Putting emotion aside, owners do have strong opinions on what should happen if people persistently fail to heed warnings and act on veterinary advice about their pets’ weight - with 61% believing that severely overweight pets should be removed from an owner in such cases.
Dr Alex German, leading animal obesity specialist at the University of Liverpool Veterinary School says: “I am pleased to see PDSA stressing the important message that obesity is entirely preventable. Prevention is vital to reduce the number of overweight and obese pets, and a key benefit of PDSA’s research would be to help set a national agenda on pet obesity prevention.”
Further PAW Report findings:
As well as serious issues regarding pet behaviour and obesity, the PAW Report has also uncovered other health and welfare failings:
- The fate of millions more pets could be at risk for generations to come as hundreds of children who were surveyed for this year’s report lack basic knowledge about animal welfare needs. Whilst 76% of children think they should be taught at school about caring for pets, only 16% actually have been.
- Around 2.5 million dogs, cats and rabbits still aren’t registered with a vet, 4.5 million aren’t vaccinated and over 4 million aren’t neutered. The consequence of neglecting the health needs of pets can prove fatal. Pets that aren’t vaccinated or neutered are at serious risk of developing potentially fatal illnesses such as parvovirus, cat flu or pyometra.
- When it comes to cost, nearly half of vets and vet nurses believe that the financial responsibility of looking after pets is one of the least understood aspects of pet ownership. This is particularly worrying as 17% of owners surveyed for the report said they would consider giving up their pet due to the associated costs if they became too much. This increases to 33% amongst 18-24 year old pet owners who are currently some of the most financially challenged people in the UK due to the uncertain job market.
- 47% of those surveyed think prospective pet owners should pass a test before taking on a pet, but children feel this is even more important with 65% of them agreeing that everyone taking on a pet should take a test first.
- 92% of pet owners agree that all pet owners should have a basic understanding of the five welfare needs as outlined in the Animal Welfare Act (2006)***, yet over two thirds of owners (69%) are not familiar with the Act.
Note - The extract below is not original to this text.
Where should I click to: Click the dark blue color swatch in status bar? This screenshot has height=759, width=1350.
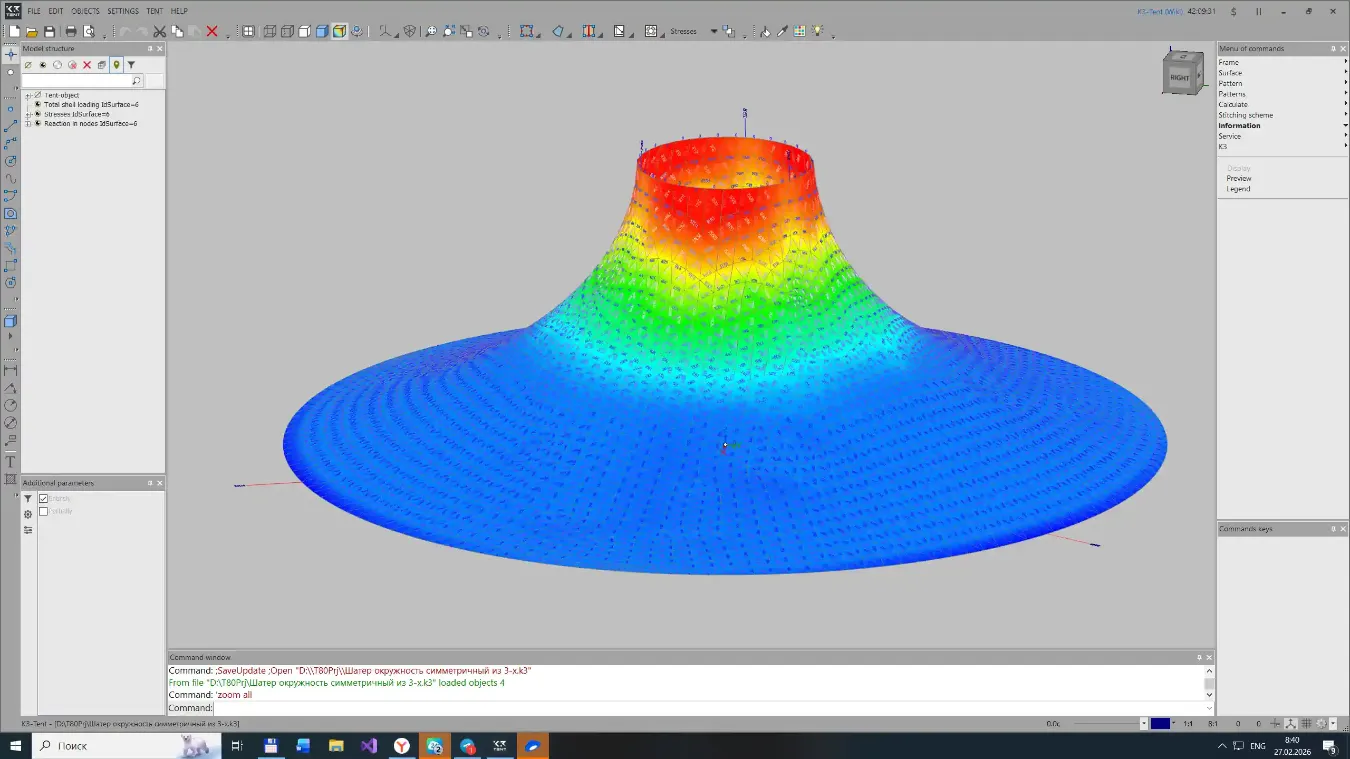(x=1160, y=723)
As part of its launch of the 2012 PAW Report PDSA has created a special animation designed to support the pet owning public and increase their basic understanding of pets’ needs. The charity is calling on animal lovers across the nation to view the animation, download the report and commit to making a better life for pets www.abetterlifeforpets.co.uk
*Figures calculated using estimated populations; 8,308,605 dogs, 11,015,362 cats and 1,668,818 rabbits
**The PDSA Animal Wellbeing Report 2012: Survey of 3,956 dog, cat and rabbit owners, 466 Vets and Vet nurses, and 553 children was conducted online between 10th March & 23rd May 2012 through the YouGov panel. Data is weighted to be representative of dog, cat and rabbit owners in the UK.
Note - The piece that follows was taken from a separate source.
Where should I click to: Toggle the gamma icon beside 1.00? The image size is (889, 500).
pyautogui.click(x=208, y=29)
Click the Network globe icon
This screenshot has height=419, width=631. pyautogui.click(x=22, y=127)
***When referring to the Animal Welfare Act this includes the Animal Welfare Act 2006 covering England and Wales, the Animal Health and Welfare (Scotland) Act 2006 which applies to the whole of Scotland and the Welfare of Animals Act (Northern Ireland) 2011. The five animal welfare needs are : The need for a suitable environment; need for a suitable diet; need to be able to exhibit normal behaviour patterns; any need it has to be housed with, or apart from, other animals; and its need to be protected from pain, suffering, injury and disease.